A top commander of the militant Haqqani network has been killed in a suspected US drone strike in the border region between Afghanistan and Pakistan, a Taliban spokesman said.
The spokesman said the commander was the man who accompanied US Army Sergeant Bowe Bergdahl when he was handed over to US authorities in 2014.
He identified the man as Qari Abdullah, saying he died in the "area of Khost".
Pakistani intelligence officials had earlier said a suspected US strike hit in Pakistan's lawless tribal region bordering Afghanistan's Khost, a Haqqani stronghold, killing two militants.
The Taliban spokesman would not confirm whether it was the same strike. A senior Pakistani official also confirmed Abdullah's identity.
Abdullah escorted Mr Bergdahl to the US military helicopter that was sent to pick him up.
Mr Bergdahl, who faces a court martial hearing on charges of desertion and misbehaviour in front of the enemy, was freed in exchange for five Taliban members who had been held at the US prison on Guantanamo Bay, Cuba, since 2002.
He is accused of endangering his comrades when he walked off his post in Afghanistan in 2009. He is scheduled for trial in April and could face life in prison.
On February 24, a US military judge dismissed a request from Mr Bergdahl's defence lawyers to drop the charges.

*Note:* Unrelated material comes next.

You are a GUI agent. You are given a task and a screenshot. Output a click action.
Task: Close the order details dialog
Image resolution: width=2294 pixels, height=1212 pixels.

They argued that comments made by President Donald Trump during the presidential election campaign in which he blasted Mr Bergdahl as a "traitor" prejudiced the trial.
The freed Taliban members were sent to the Middle Eastern state of Qatar where the Taliban have established their political office. Since their freedom they have kept a low profile.
Among them are Mohammed Fazl, former Taliban chief of army staff and deputy defence minister; Abdul Haq Wasi, who served as the Taliban deputy minister of intelligence; and Mullah Norullah Nori, described as one of the most significant former Taliban officials held at Guantanamo.
He has been accused of ordering the massacre of thousands of Shiite Muslims.
The other two Taliban members are Khairullah Khairkhwa, who was the Taliban governor of Herat province, the largest and most important province in western Afghanistan, as well as a friend of former Afghan president Hamid Karzai, and Mohammed Nabi, who worked as a radio operator for the Taliban's communications office in Kabul.
Pakistan's tribal regions have been the scene of CIA drone strikes and Pakistani army operations in recent years as militants fleeing from Afghanistan set up sanctuaries there.
Thousands of foreign and domestic militants have also been killed there since Islamabad became an ally of Washington in the war on terror.
After a 2014 offensive, Pakistan said it regained control of the area, which had also served as the headquarters of the Taliban and al Qaida.
However, both Afghanistan and Pakistan accuse the other of harbouring militants on their territory.